■ **TASK GOAL**
The line with "Screen dimensions: 1024x576" through the last line of the entries: give these again exactly, and only these, without any pictures.

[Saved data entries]
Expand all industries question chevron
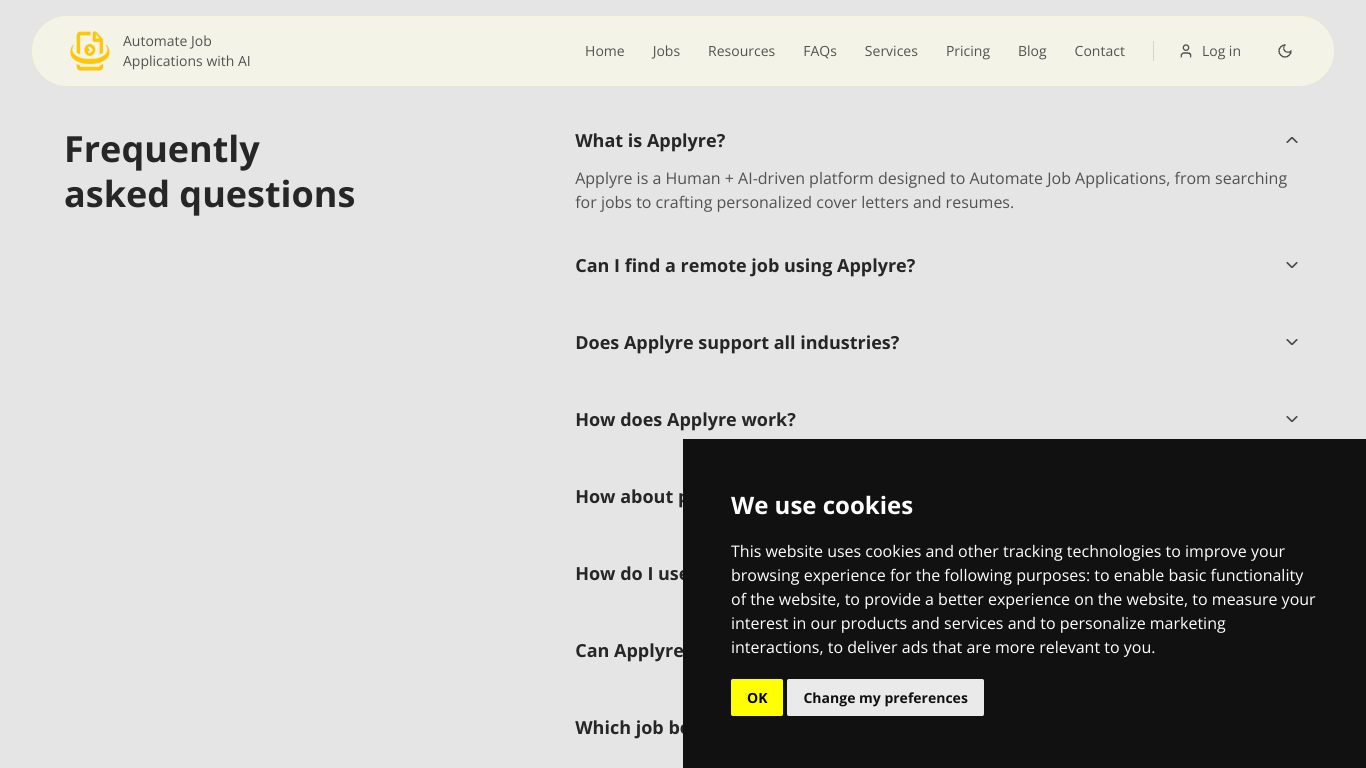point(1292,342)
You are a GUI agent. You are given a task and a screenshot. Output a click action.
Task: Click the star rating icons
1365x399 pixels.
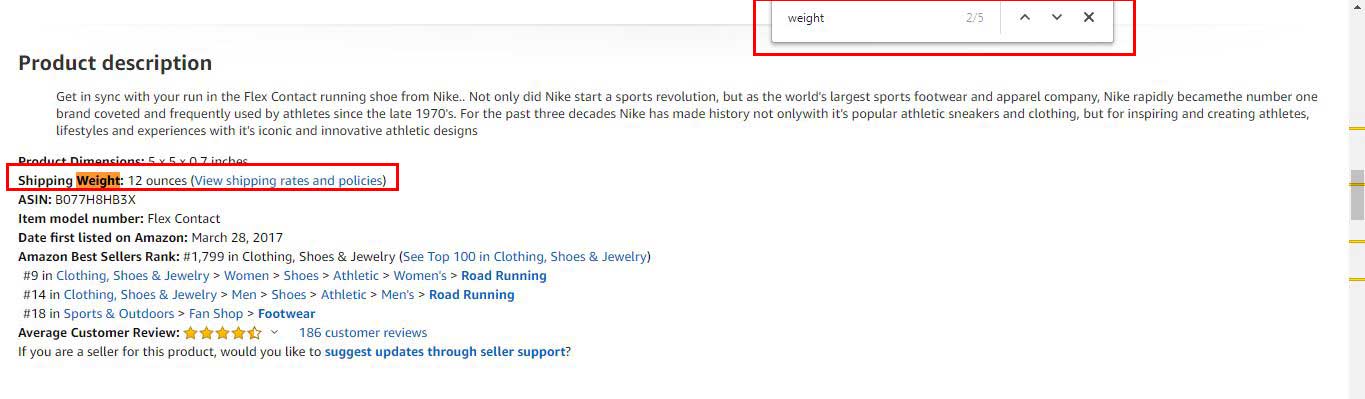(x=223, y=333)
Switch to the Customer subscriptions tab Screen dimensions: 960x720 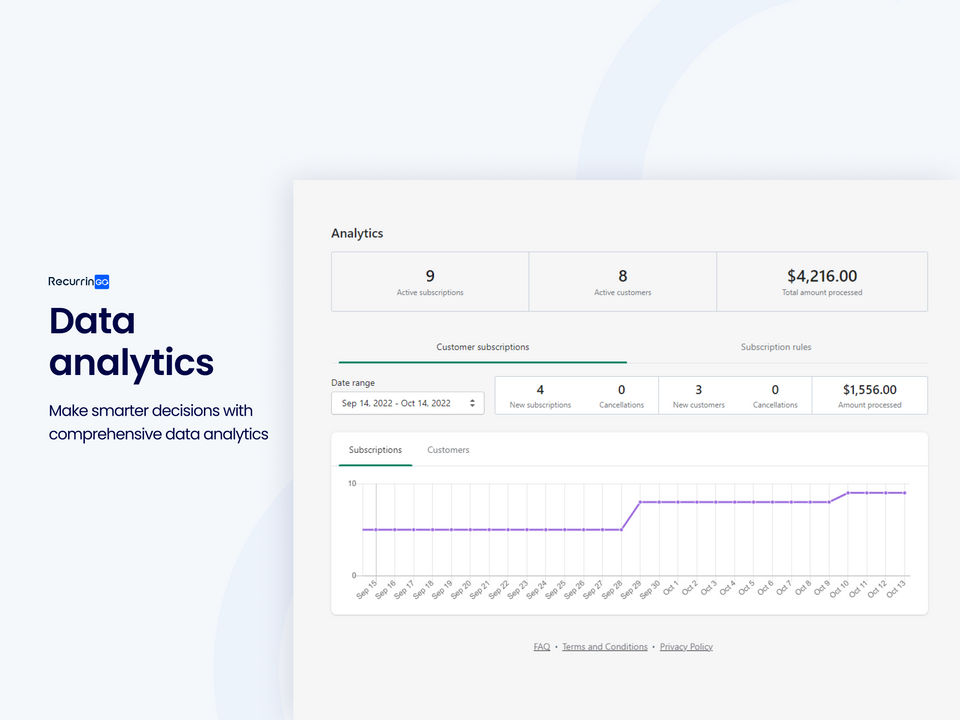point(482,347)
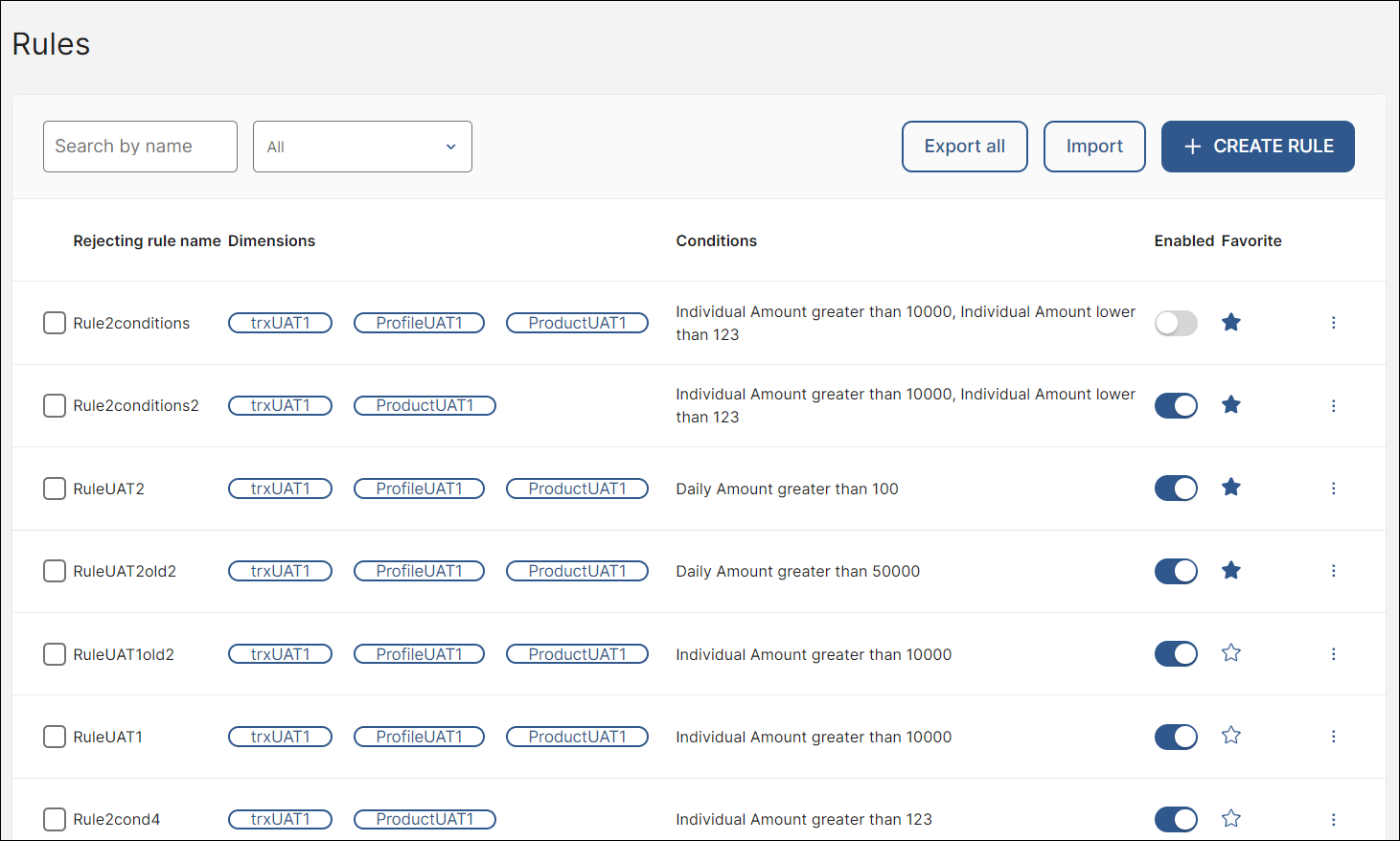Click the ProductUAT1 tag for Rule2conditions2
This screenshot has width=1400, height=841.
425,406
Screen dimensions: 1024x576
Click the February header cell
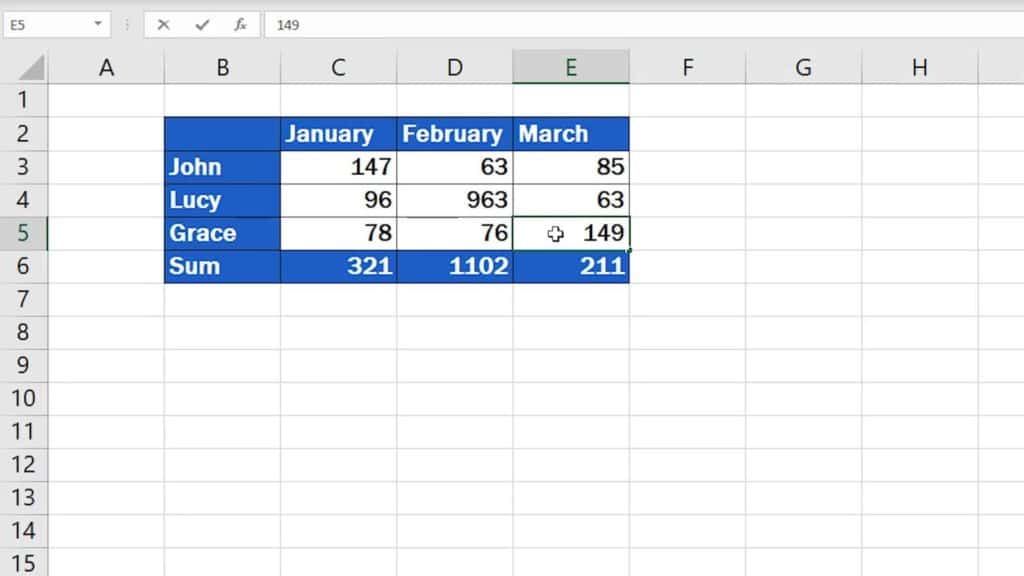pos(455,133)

■ **SOLUTION FOR THIS EXERCISE**
Screen dimensions: 1024x576
Click the February header cell
pos(455,133)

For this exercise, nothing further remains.